Mr. Torres completed the requisite medical examinations on July 12 and August 9, 1978, respectively. Five days later on August 14, 1978, Mr. Torres died of a gunshot wound accidentally inflicted by his bodyguard. No policy had been issued at this time nor had the company received the results of Mr. Torres's second medical examination. Thus the "effective" date of the policy became the "triggering" factor critical to the determination of insurance coverage.

Meanwhile, the sight draft obtained from Mr. Torres on June 1, 1978, travelled a long and winding course in search of payment.3  Although the draft had been processed through the bank's foreign collections department, it had not been paid prior to Mr. Torres's death. On August 15, 1978, Standard Life Insurance Company wrote to Mr. Darlow informing him that Torres's policy had never taken effect. "No policy was ever issued and accepted by applicant and no insurance took effect under the conditional receipt because, among other things, there had been no payment. The check offered as payment never was honored by the bank so there is no money to return." Letter from W. S. Beckwith to Martin Darlow (Aug. 15, 1978); record, vol. IV, at 175. On September 22, 1978, the plaintiff obtained a cashier's check drawn on trust account funds and sent it to the insurer's bank, which had continued its efforts to collect on the original sight draft.4  The insurer directed the bank to return the check and refused to accept it as payment of the draft.

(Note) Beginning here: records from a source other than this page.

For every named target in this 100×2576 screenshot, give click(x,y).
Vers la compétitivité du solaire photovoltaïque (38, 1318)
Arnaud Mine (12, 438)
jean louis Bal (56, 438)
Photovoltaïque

It is at this juncture the dispute began. The plaintiff filed the complaint alleging the facts as set forth above and that "(a)ll conditions precedent to payment of the proceeds under the policy (had) been performed." Record, vol. I, at 5. The defendant moved to dismiss the complaint and averred the plaintiff had failed to allege facts binding the defendant on a contract of insurance and that "no policy was to be issued by the Defendant until it had investigated all aspects of the application, and there is no allegation that such investigation had been completed, and that the Defendant was satisfied that it was willing to insure the life of the deceased." Id. at 14. The trial court denied the motion. The defendant subsequently answered the complaint. In its answer, the defendant admitted the existence of the application and the sight draft, and the death of the applicant. The defendant did, however, specifically point out that the sight draft was never honored, never generated funds, nor was its present location known. The defendant denied that Mr. Huff had "any interest in or any right to recover any sums of money...." Id. at 29. Further, the defendant denied the existence of any insurance on the date of Mr. Torres's death.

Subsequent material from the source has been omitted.